The numbers don’t support the claim – far from it, Wirepoints President Ted Dabrowski and Policy Analyst John Klingner wrote in a recent analysis that covered anticipated revenues from a progressive tax and the state’s expanding debt load.

“Their proposed tax structure [under a progressive tax] will reportedly bring in just $3.6 billion in new revenue, an amount that would be swallowed immediately by the state’s projected budget deficits, unpaid bills and pension contributions, leaving virtually nothing for property tax relief or any other promises,” writes Dabrowski and Klingner.


Wirepoints President Ted Dabrowski

Dabrowski and Klingner also point out that the state has more than $7.1 billion in unpaid bills and the public pension debt grows by several billion each year.

“If either politician were honest about the full cost of the state’s deficit, they’d say: Paying down our unpaid bills and contributing more to our core pension problems would mean another $3 to $5 billion on top of that.
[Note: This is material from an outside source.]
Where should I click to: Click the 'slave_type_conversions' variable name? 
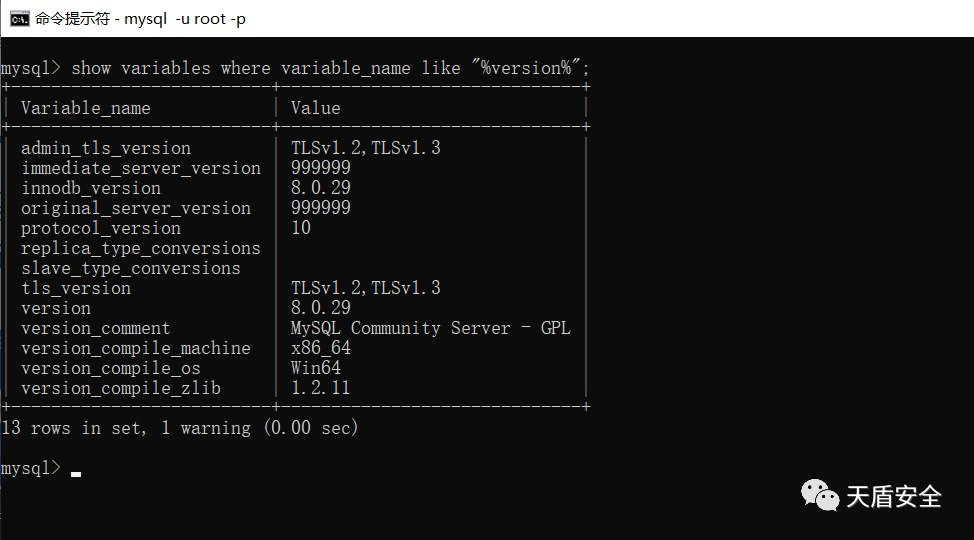pos(131,268)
In total – without pension or spending reforms – we need some $12 to $15 billion in total tax hikes, not the $3.6 billion we’ve proposed,” they write.

That translates to an 8.5 percent on middle incomes starting at just $50,000 a year, with still no property tax relief.

Moreover, if the state did take assume more of the burden of funding education, as proposed by Harmon, then income taxes would have to go even higher.

“If Harmon had been honest in his interview, he would have said: To make the state the primary funder of education (more than 50 percent of all education spending), we’ll have to raise our progressive tax proposal by another $5 to $7 billion a year. And that means we’ll have to enact a significant income tax hike on middle- working-income residents,” they write.